Residents in Bennett and Elbert County were left cleaning up damage Monday after a swath of tornadoes blew through the area Sunday afternoon. The storms damaged or destroyed 36 structures, and no injuries were reported in either area.
The tornado in Bennett touched down at least three times and left 17 homes or structures with damage, according to Arapahoe County Sheriff’s officials. Officials said six of the structures were homes.
In Elbert County, 19 homes in the Elkhorn neighborhood were damaged by a separate tornado, according to a social media post from the Elizabeth Fire Protection District.
Joey and Brenda Belmudez were in Alabama for a family member’s graduation party on Sunday afternoon when a neighbor called with the bad news: A tornado had struck their home in the Elkhorn Ranch subdivision in Elbert County.
The Belmudezes booked the first flight of Birmingham on Monday morning, landed at Denver International Airport at 8 a.m. and drove straight to their home.
“Devastation,” Joey Belmudez said.
The couple had moved into the house on April 18.
Now they don’t know when it will be livable again.

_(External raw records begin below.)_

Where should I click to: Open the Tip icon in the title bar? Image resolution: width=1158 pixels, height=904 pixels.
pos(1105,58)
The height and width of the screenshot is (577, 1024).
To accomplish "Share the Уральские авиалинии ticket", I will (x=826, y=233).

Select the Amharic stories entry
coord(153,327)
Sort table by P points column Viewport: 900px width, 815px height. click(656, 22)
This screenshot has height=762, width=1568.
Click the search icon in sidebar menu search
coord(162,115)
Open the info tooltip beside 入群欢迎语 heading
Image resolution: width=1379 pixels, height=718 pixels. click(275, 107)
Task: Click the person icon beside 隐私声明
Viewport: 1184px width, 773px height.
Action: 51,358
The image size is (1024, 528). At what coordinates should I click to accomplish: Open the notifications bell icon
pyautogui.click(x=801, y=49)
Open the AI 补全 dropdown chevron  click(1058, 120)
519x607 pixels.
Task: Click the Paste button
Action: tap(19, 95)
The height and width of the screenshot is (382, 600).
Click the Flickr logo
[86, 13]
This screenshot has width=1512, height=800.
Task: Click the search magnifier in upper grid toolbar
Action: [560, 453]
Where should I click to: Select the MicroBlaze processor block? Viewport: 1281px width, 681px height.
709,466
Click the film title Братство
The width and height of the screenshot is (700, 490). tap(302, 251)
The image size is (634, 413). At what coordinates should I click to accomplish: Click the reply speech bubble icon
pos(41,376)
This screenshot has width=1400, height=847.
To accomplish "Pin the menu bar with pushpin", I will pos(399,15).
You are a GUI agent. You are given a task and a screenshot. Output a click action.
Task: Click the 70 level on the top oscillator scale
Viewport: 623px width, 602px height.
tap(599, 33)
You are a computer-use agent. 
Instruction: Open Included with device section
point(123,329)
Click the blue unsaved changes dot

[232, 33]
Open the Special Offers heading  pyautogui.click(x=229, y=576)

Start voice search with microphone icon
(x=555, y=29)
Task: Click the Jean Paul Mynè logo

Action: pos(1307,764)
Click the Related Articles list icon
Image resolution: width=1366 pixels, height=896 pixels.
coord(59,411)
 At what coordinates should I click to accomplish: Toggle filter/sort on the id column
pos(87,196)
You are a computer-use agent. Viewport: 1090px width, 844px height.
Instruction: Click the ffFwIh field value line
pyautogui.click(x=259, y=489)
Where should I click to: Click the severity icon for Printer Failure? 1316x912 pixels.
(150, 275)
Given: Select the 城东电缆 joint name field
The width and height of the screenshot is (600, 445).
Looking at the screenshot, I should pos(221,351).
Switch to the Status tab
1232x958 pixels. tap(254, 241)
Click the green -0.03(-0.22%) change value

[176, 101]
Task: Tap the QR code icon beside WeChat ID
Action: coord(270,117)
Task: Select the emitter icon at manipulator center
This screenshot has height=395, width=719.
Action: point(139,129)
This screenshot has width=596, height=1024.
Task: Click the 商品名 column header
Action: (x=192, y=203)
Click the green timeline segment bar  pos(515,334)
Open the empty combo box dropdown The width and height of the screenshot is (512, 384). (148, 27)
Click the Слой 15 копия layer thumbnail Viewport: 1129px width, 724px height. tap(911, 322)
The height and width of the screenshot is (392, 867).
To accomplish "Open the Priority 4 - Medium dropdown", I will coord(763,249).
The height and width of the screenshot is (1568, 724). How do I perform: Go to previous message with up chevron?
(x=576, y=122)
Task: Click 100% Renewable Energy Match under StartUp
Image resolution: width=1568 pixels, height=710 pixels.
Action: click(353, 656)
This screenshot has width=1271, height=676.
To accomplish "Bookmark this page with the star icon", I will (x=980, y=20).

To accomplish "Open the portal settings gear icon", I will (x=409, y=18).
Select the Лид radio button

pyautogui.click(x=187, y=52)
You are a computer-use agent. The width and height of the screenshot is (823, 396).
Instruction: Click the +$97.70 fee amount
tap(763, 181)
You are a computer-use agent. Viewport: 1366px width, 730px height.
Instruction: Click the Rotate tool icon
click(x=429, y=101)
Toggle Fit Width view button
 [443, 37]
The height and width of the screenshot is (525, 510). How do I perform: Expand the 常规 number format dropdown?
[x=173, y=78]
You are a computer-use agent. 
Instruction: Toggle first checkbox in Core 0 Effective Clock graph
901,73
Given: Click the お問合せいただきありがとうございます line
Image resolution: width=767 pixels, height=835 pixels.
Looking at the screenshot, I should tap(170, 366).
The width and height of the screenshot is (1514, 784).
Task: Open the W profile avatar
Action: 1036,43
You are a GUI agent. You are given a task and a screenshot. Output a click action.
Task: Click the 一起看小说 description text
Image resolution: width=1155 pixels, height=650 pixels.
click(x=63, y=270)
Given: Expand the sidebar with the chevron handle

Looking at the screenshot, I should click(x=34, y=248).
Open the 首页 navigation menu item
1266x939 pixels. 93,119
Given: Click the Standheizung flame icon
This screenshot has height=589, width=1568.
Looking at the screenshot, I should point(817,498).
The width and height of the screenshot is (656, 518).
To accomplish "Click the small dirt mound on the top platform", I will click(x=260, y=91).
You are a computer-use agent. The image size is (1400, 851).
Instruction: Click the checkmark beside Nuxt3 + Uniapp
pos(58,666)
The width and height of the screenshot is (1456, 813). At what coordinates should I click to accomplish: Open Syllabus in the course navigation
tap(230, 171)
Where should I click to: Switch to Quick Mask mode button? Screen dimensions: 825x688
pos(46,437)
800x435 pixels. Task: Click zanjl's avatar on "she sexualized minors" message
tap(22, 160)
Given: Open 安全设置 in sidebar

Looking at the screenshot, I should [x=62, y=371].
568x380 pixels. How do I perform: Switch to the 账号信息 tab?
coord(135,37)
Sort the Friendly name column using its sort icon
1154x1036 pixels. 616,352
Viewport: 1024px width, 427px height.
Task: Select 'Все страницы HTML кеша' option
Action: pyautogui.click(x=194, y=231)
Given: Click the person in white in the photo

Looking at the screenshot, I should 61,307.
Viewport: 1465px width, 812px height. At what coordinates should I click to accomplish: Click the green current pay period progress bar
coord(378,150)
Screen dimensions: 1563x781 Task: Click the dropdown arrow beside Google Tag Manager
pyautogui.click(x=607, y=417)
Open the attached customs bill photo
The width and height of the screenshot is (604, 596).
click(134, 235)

On Monday afternoon, Brenda Belmudez swept dirt, pine needles and other debris off a table in their entryway. It seemed an almost futile effort toward cleaning as she stood on shattered glass and two-by-fours were impaled in the wall behind her.
“It’s just overwhelming,” she said. “It’s like a war zone.”
Tornadoes do brutal things.
The Belmudezes believe an out building at an across-the-street neighbor’s house was picked up by the funnel cloud and slammed into the front of their house. A 2011 Chevy Tahoe’s front windshield looked like it had been blasted by a shotgun. Large picture windows were gone. Inside, the family’s clothes, pictures and other belongings were scattered on the floors. The roof appeared to be lifted off the joists.
The couple had left their two mastiffs, Drago and Lita, with a pet sitter. She had left to run errands when the tornado tore through the neighborhood. The dogs, in a panic, leaped through broken window. The pet sitter, the Belmudezes’ family and neighbors searched for the dogs, sharing their pictures in neighborhood chats. By 11:30 p.m. Sunday, both dogs were found, uninjured.
The Belmudezes are from Colorado and recently made the decision to move back home from Alabama.
Joey Belmudez said tornadoes were rare when he was growing up and it made news if anyone saw a funnel cloud.
In Alabama, tornadoes were a routine threat.
“We figured when we moved back we wouldn’t have to worry about tornadoes anymore, “ Joey Belmudez said. “And here we are.
“It’s not supposed to happen in Colorado.”
Workers in the neighborhood hustled to board broken windows as dark clouds gathered overhead, promising another round of rain with potential thunderstorms.
Fitness classes at Bennett’s recreation center are canceled this week after the instructor lost everything in one of Sunday’s tornadoes, Bennett Park & Recreation District Director Leila Schaub said.
The instructor’s home was one of six affected Sunday, she said.
“There’s no words that can describe inside her home, or outside, at all,” Schaub said.
When Schaub visited her employee Monday morning, she said she saw shrapnel strewn across the property and road leading up to the destroyed home, outbuilding and shed. The employee also lost her chickens and dogs when the tornado tore apart their coops and pens.
Two green apples sat undisturbed on the counter inside the home amidst the wreckage, Schaub said.
The recreation center was open to those who needed shelter Sunday night, but Schaub said no one used it. Those impacted by the tornadoes largely stayed with friends and family or hauled generators out to their powerless homes.
A video posted on X by a KOA News reporter showed a farm near the intersection of East 72nd Avenue and Provost Road north of Bennett with damaged buildings and debris. The reporter, Nia Bender, said the homeowner reported a large structure near the back of his property, where he stored a mobile home and classic cars, was hit, blowing the mobile home into a field and damaging the vehicles.
The National Weather Service’s Storm Survey Team also was out assessing damage in those areas Monday, a social media post said. The agency also hoped to determine the tornadoes’ EF ratings by Monday afternoon, the post said.
This is a developing story and will be updated.